One of my buddies from Cafe Calabria is gentleman from Turkey who’s in, as I tend to be, at 6:30 a.m. on the weekends. He’s an early riser and his family are a batch of sleep-ins, so he takes a book, has a coffee and whiles away a couple hours. One day he was reading OSMAN’S DREAM and I told him I’d started poking at the history of Istanbul–in an aimless, I-have-no-immediate-use-for-this-research fashion–but quickly found I wasn’t up to that particular book.
A few weeks ago, months after the original conversation, he gave me THE BRIDGE: A JOURNEY BETWEEN ORIENT AND OCCIDENT, by Geert Mak.
THE BRIDGE is a slender little account of life on the Galata Bridge, which spans the Golden Horn in Istanbul. It’s well worth image-searching it: it’s got a car deck and a retail level, is festooned with fishers (whom Mak describes eloquently) and despite being a functional block o’ concrete, manages to convey a little old-World charm. Mak spent some months hanging out with the fishers, the pickpockets, the marginal-stuff vendors of various types and backgrounds, chit-chatting about their politics, their home villages, and their hardships.

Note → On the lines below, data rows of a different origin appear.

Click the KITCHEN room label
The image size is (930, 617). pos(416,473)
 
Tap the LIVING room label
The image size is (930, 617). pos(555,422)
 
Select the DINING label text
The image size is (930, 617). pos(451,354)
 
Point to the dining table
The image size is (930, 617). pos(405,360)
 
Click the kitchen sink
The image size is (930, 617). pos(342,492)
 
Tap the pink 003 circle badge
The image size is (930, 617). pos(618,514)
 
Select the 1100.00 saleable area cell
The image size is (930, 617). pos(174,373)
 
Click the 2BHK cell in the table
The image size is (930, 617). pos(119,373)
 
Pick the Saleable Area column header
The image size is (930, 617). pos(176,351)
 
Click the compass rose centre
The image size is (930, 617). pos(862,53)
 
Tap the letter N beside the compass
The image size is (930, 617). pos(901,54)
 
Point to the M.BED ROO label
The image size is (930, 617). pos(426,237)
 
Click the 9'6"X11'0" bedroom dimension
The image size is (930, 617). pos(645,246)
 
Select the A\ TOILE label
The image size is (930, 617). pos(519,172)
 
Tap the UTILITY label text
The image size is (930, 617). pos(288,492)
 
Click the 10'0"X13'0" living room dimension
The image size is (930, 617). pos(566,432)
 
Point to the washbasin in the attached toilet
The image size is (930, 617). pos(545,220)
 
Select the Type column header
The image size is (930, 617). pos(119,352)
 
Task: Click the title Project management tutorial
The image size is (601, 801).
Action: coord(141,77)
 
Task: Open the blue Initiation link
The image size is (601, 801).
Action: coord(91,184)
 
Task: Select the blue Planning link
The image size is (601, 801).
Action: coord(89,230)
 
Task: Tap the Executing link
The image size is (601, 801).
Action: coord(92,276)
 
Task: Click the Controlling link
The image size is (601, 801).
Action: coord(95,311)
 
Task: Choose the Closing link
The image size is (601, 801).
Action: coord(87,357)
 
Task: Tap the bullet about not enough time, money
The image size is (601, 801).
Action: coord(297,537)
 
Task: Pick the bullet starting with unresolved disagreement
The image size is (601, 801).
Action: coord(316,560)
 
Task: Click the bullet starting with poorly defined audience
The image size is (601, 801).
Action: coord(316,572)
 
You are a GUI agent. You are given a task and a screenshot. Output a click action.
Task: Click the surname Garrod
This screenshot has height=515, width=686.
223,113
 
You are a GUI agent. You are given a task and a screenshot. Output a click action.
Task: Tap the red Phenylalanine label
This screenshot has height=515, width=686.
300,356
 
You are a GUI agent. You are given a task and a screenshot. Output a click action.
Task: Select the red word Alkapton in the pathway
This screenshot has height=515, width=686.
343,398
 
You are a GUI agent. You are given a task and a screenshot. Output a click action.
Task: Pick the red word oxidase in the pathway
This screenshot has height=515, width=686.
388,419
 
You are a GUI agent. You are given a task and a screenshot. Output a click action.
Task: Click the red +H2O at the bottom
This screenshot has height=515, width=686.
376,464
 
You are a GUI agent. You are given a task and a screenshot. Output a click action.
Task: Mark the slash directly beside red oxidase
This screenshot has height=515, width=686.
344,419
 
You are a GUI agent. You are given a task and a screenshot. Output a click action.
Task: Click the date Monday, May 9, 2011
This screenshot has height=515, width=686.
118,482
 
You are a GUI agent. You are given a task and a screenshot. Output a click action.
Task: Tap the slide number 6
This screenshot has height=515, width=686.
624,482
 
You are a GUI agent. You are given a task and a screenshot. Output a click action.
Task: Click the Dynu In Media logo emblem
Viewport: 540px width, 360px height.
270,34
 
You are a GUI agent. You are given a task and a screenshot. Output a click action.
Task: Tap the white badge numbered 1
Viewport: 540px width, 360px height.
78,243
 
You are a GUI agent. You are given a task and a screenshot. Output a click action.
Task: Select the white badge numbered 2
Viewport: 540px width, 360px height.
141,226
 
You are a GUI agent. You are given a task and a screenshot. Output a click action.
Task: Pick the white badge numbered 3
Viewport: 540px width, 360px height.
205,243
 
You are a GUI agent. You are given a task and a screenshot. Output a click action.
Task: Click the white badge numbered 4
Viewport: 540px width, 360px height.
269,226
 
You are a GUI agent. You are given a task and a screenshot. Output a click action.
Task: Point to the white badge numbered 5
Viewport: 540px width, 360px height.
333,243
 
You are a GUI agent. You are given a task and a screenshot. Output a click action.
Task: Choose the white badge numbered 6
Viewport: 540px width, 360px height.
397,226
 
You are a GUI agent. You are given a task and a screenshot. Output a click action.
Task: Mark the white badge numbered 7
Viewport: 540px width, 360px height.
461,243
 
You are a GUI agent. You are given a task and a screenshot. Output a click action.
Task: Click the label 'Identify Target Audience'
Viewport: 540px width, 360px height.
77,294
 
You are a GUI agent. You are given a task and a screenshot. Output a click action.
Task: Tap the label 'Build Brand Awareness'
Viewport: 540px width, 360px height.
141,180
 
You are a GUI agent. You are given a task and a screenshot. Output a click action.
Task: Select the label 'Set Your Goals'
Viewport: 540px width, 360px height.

The book is a documentary about these characters, a little snapshot of the place where Western-leaning Istanbul is connected to the more Eastern-influenced part of the city. It’s a much simpler book than OSMAN’S DREAM, which is a pile of this Caliph, and that Sultan, and then they invaded Mars! OK, not really.
I wasn’t grounded enough in the history, is what I’m saying, and my buddy, with impressive perspicacity, handed me something that’s much simpler, heavy on the atmosphere, and which still manages to convey a sense of an intricate multicultural society, with a capital city that has been full of diversity and compromises for centuries.